Stored records —
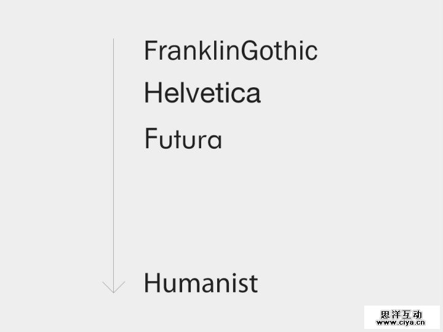The image size is (443, 332).
Task: Click the Futura font name
Action: [x=183, y=138]
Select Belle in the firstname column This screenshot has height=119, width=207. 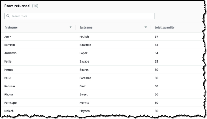(8, 78)
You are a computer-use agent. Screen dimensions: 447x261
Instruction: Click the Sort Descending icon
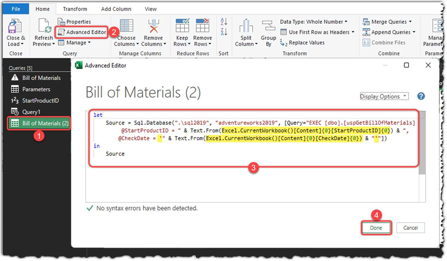(x=224, y=32)
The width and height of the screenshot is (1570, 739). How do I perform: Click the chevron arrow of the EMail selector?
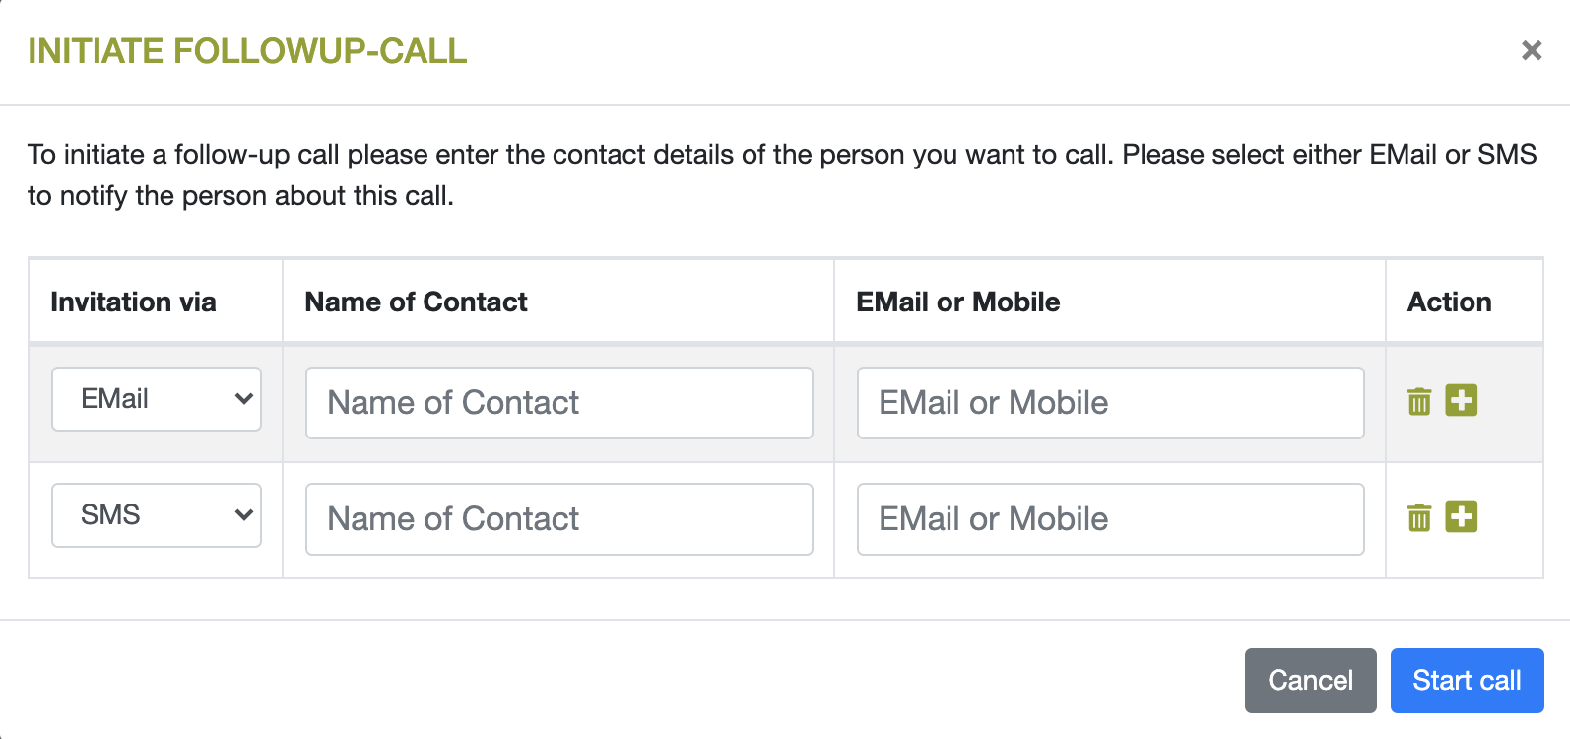coord(243,399)
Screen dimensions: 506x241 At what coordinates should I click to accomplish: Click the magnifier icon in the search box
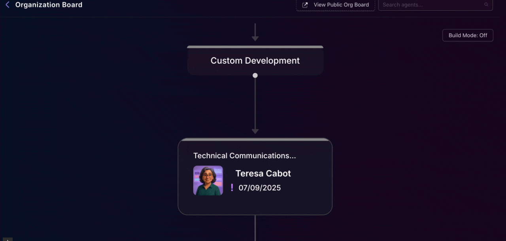[486, 5]
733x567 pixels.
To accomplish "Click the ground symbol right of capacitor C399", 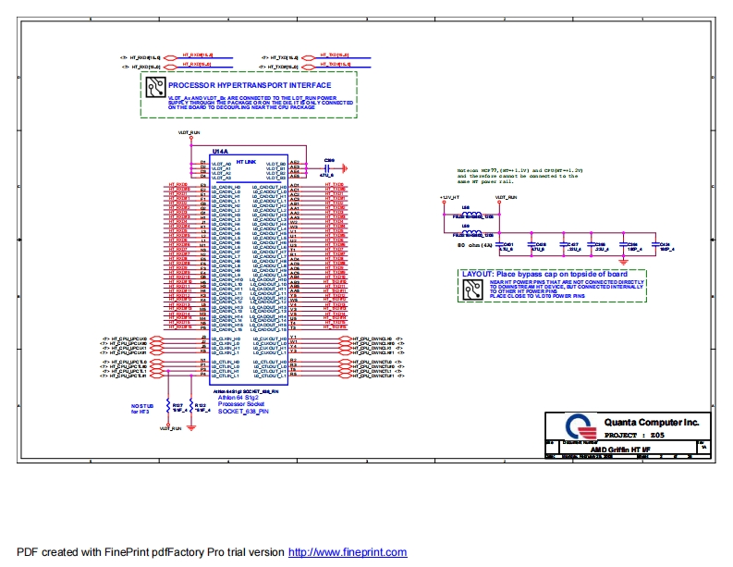I will pos(343,167).
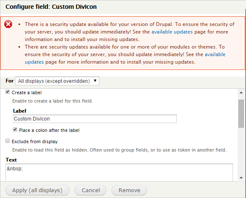Click the vertical scrollbar thumb
This screenshot has width=246, height=198.
(x=241, y=114)
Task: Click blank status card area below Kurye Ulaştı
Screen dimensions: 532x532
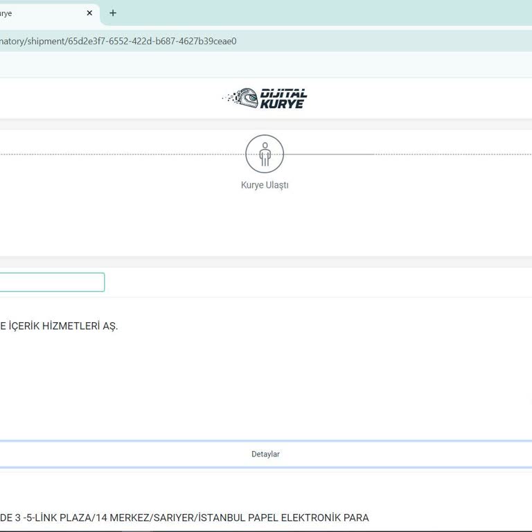Action: pyautogui.click(x=266, y=224)

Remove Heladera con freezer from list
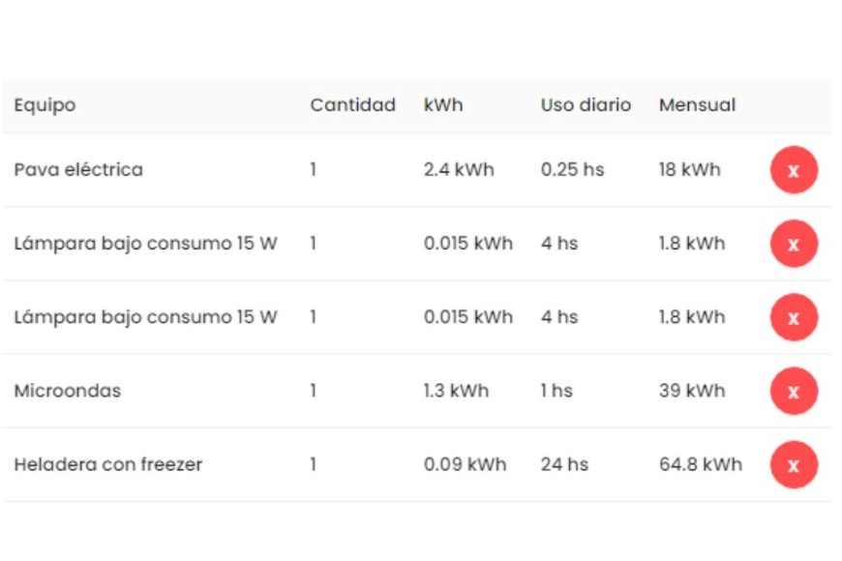pyautogui.click(x=794, y=464)
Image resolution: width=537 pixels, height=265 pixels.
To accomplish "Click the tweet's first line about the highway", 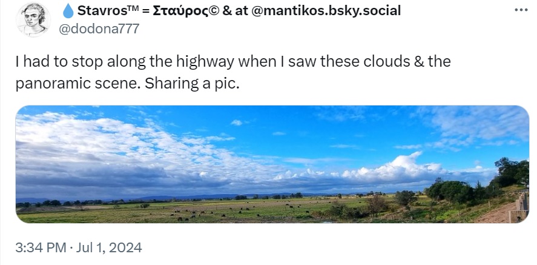I will tap(233, 62).
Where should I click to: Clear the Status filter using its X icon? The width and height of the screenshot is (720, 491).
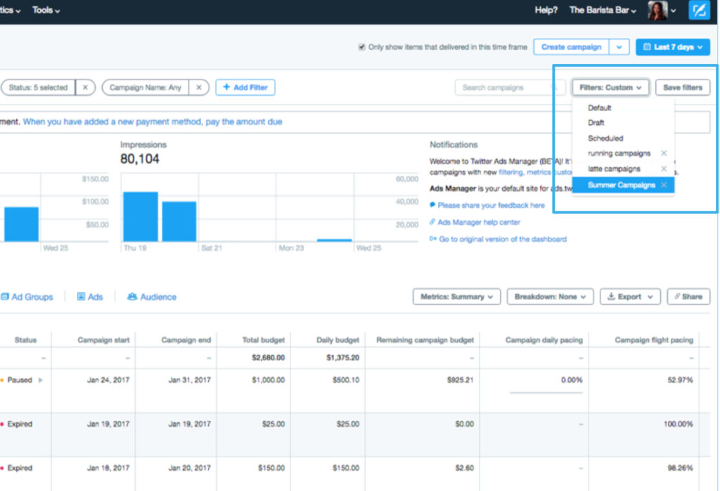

Exercise —
Look for the string "pixels" in the records, and copy every line where it is found.

Your solution —
733x567 pixels.
Image resolution: width=537 pixels, height=265 pixels.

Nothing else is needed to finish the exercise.